%%

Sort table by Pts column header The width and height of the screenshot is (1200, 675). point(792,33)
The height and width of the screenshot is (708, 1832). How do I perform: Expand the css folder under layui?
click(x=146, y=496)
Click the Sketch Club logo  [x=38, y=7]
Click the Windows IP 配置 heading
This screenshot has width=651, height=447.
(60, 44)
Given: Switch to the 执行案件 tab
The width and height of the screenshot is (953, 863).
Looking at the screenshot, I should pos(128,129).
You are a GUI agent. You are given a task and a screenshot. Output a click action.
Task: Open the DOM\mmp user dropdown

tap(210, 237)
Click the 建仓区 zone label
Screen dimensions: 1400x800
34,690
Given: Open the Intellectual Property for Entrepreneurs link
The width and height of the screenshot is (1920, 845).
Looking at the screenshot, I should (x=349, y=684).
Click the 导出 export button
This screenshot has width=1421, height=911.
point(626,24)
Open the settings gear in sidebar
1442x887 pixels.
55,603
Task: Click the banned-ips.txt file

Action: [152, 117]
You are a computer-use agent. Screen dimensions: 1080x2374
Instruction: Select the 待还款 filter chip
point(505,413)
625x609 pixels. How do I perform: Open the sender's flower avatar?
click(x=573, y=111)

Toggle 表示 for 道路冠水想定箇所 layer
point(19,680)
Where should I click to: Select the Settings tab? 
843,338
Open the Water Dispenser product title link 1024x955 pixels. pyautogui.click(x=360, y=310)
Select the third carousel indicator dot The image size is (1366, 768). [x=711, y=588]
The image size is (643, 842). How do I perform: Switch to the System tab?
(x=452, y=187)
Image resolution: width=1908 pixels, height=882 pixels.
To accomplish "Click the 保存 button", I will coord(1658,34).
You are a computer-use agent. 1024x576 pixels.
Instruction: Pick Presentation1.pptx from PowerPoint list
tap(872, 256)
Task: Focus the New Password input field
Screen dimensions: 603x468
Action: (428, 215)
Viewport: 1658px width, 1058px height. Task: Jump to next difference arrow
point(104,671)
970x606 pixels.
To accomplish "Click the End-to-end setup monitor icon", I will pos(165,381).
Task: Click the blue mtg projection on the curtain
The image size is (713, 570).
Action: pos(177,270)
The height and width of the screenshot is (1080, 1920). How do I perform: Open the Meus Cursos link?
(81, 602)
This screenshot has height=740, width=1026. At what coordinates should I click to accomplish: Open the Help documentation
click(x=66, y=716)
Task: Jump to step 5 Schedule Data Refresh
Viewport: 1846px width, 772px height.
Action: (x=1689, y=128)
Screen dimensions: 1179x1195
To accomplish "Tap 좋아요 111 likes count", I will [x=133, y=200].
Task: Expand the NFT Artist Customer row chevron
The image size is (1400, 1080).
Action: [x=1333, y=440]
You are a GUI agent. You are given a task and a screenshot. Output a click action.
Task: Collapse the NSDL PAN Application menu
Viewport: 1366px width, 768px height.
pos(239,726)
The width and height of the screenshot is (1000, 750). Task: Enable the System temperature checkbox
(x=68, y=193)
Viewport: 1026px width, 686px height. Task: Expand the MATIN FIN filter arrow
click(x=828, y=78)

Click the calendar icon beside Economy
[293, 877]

%%

Task goal
Determine how many lines of the listing include the word "button" and report nothing but the number.

Answer space
2